By Lauren Grant, Assistant Editor

   In a recent retrospective study published in Der Orthopäde, a German publication, researchers found that the use of external fixation in patients with diabetic neuropathic osteoarthropathy helped prevent amputation and improved patient activity levels.

   Researchers assessed the results of 205 surgical procedures (performed on 195 patients ) in which surgeons utilized ex-fix or Steinmann pins to help address diabetic neuropathic osteoarthropathy. Authors found that no primary amputations were necessary and only 15 patients needed a secondary amputation. The only minor complication was some recurrence of ulcers in 48 patients, according to the study. The authors noted only seven recurrences of diabetic neuropathic osteoarthropathy.
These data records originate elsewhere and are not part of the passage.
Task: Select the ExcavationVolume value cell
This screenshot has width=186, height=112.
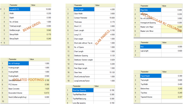Action: click(39, 93)
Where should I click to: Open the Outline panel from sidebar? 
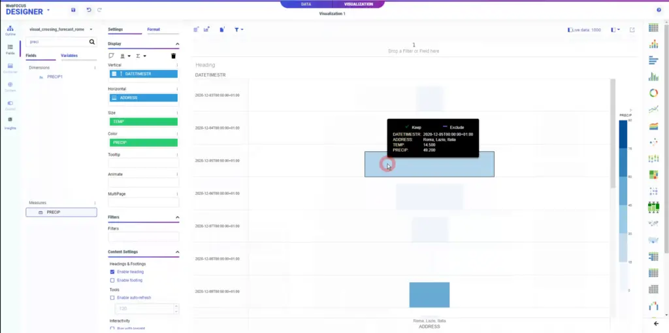pyautogui.click(x=10, y=30)
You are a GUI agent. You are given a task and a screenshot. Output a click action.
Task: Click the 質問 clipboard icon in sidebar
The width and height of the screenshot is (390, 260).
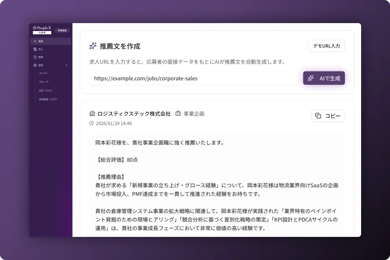[x=35, y=57]
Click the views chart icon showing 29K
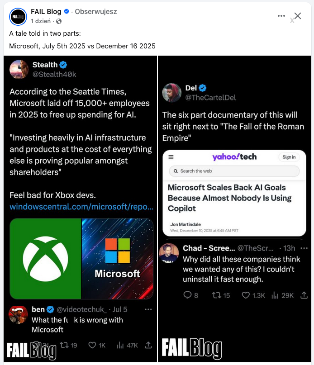314x365 pixels. pos(275,295)
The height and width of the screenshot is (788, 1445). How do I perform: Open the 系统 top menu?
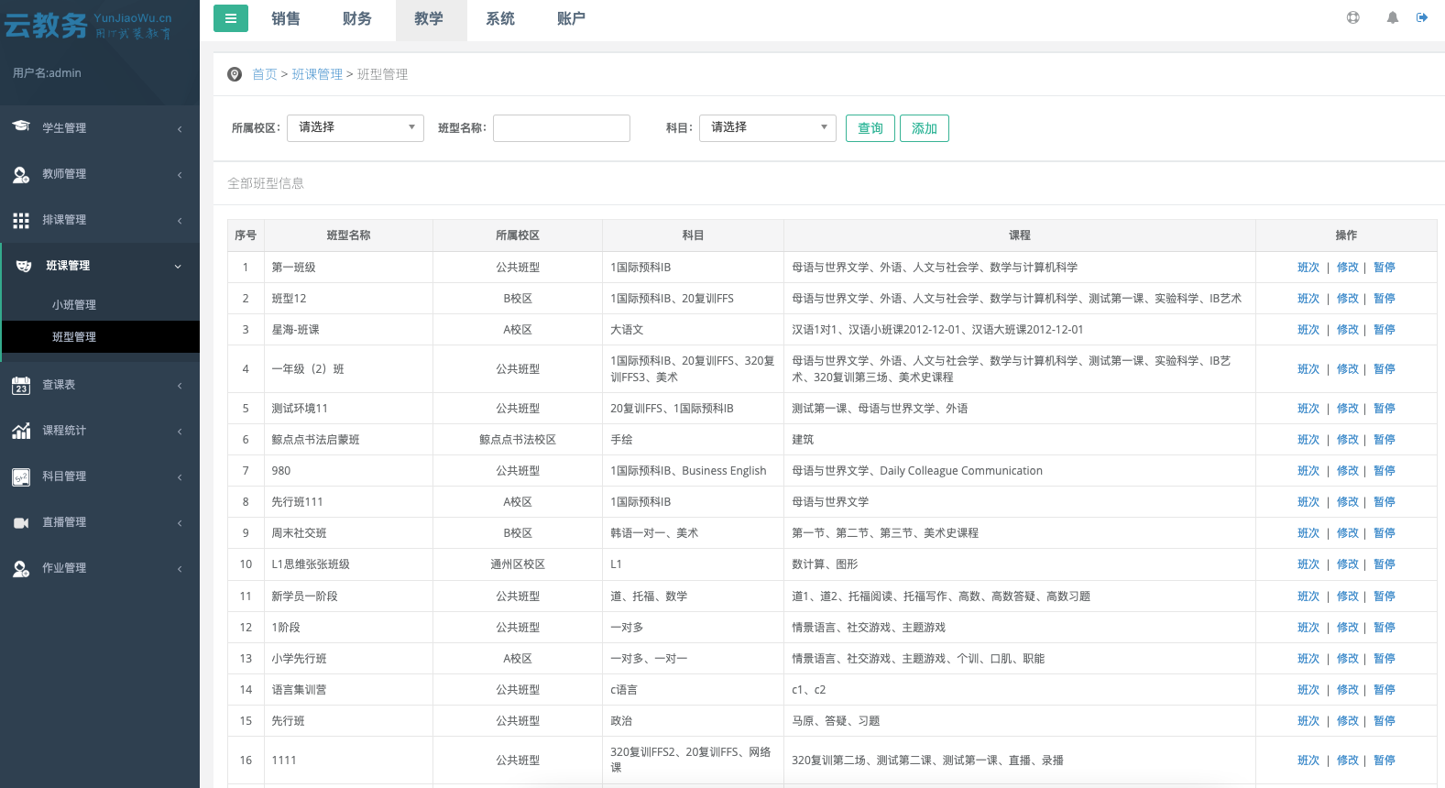point(500,19)
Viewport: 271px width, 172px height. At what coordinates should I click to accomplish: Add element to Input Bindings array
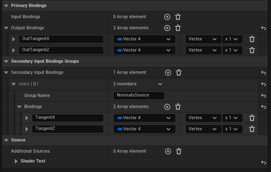click(x=167, y=17)
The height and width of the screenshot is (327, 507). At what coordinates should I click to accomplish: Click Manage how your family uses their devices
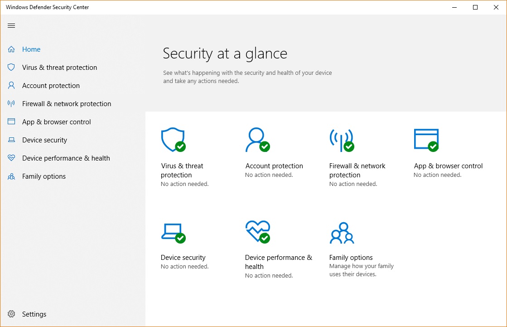point(361,270)
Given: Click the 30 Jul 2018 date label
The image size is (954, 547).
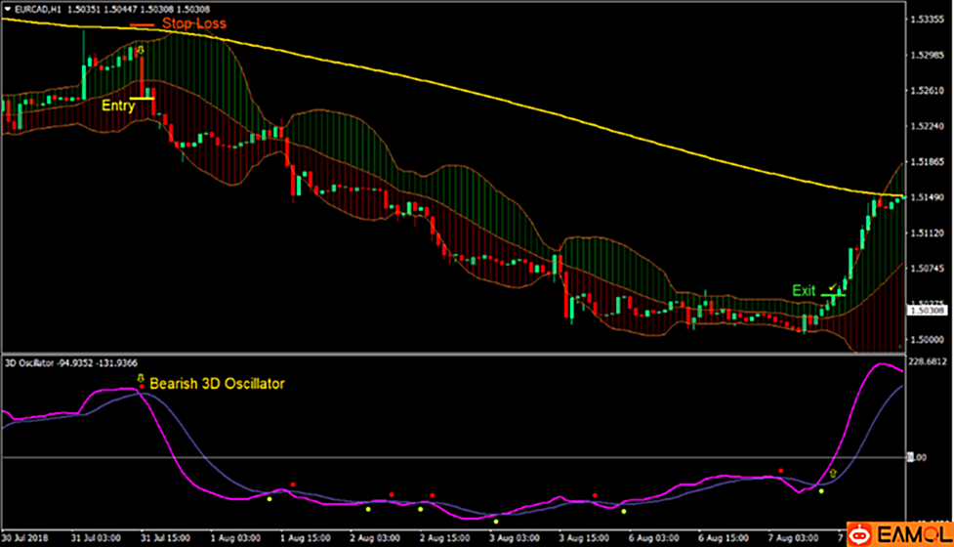Looking at the screenshot, I should [x=24, y=537].
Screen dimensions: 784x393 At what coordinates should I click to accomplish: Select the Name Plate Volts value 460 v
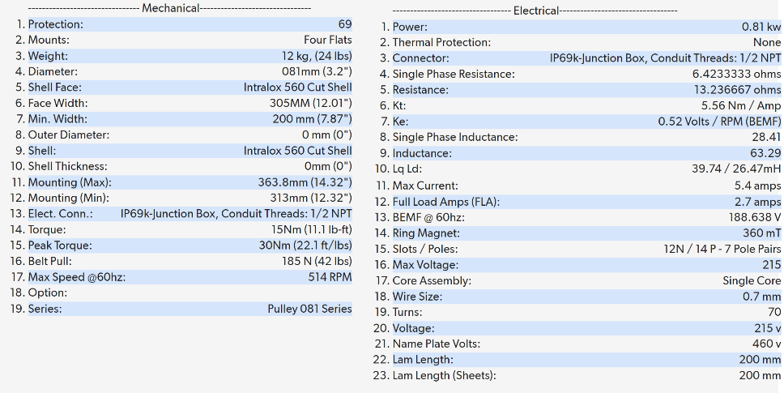pos(767,344)
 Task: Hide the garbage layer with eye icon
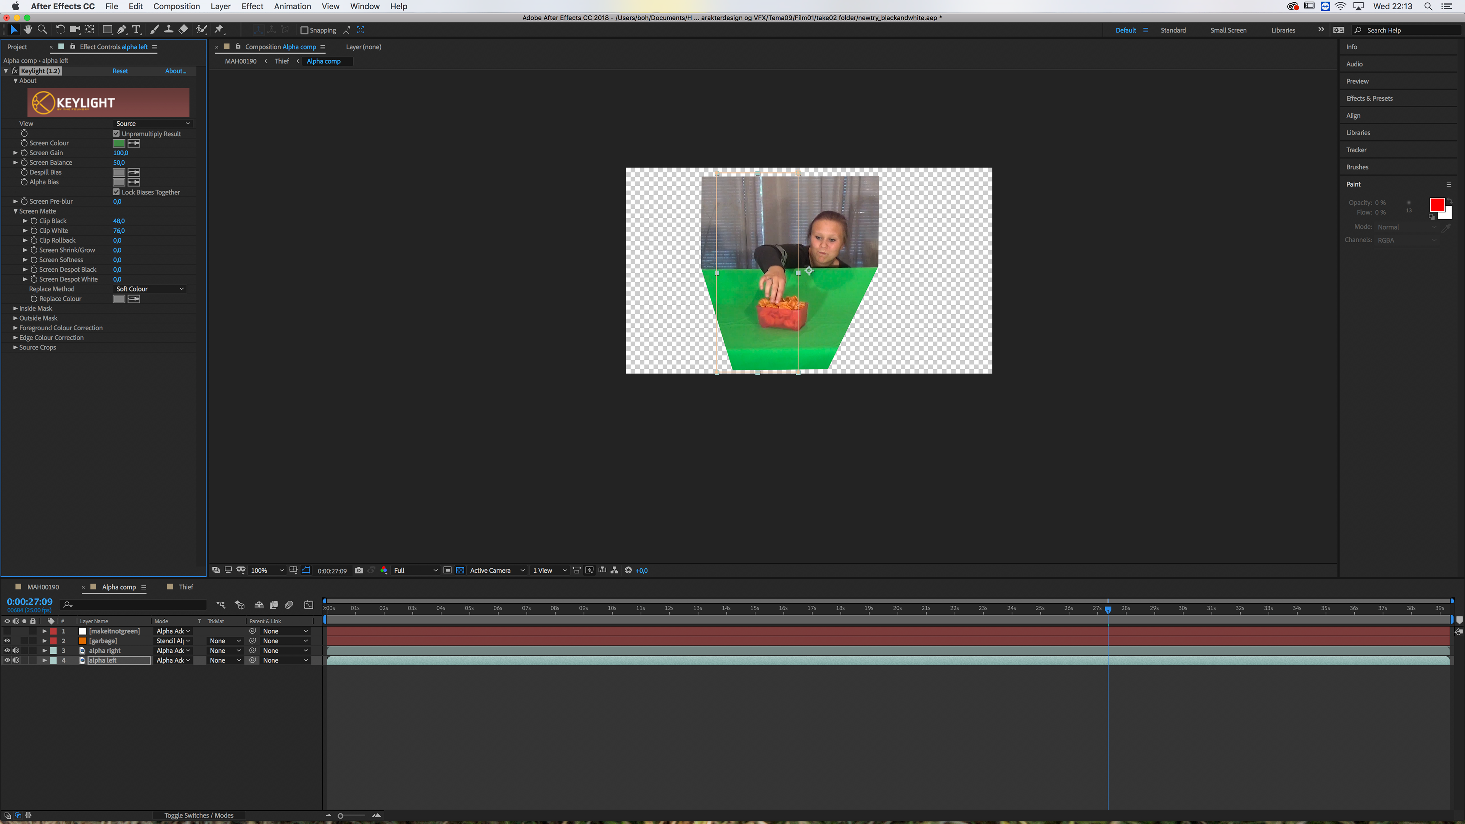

   Thomas Zgonis, DPM, FACFAS, works very closely with patients who are suffering from Charcot foot and has had success with external fixation in this patient population.

    “External fixation has been effective in our practice and especially when it is used in staged reconstructive procedures,” notes Dr. Zgonis, the Chief and Fellowship Director of the Division of Podiatric Medicine and Surgery at the University of Texas Health Science Center at San Antonio.

   His clinical experience in Charcot foot reconstruction is mostly with a circular type of external fixation (Ilizarov) in contrast to the Hoffmann II external fixator described in the study. However, Dr. Zgonis has also seen little recurrence of Charcot following the use of external fixation.

   If there is recurrence of Charcot foot, he says it typically occurs when “a limited midfoot arthrodesis or a simple midfoot exostectomy is performed and a new Charcot joint develops in the rearfoot/ankle area.” He says this is important to consider prior to Charcot reconstruction and surgeons can address this by “performing extended joint arthrodesis procedures and ensuring protected, prolonged immobilization.”

   To help minimize surgical complications when correcting Charcot foot, Dr. Zgonis recommends that surgeons know the proper tensioning techniques, ensure proper anatomic insertion of pins and transosseous wires, and select the most appropriate type of external fixation device. He says they also must be adept at at atraumatic soft tissue handling, full-thickness flap dissection and adjunctive use of bone grafting and orthobiologics.

    “Without the proper knowledge and tools to perform the surgery, physicians could be creating more complications postoperatively,” explains Dr. Zgonis.

   The study found that approximately half of the patients could benefit with the use of customized orthopedic shoes 18 months after surgery. Dr. Zgonis says customized orthopedic shoes that include postoperative double upright bracing and other diabetic devices “are crucial and mandatory in our practice after Charcot foot reconstruction.” He has found these shoes to be effective and notes they can be used for an extended period of time.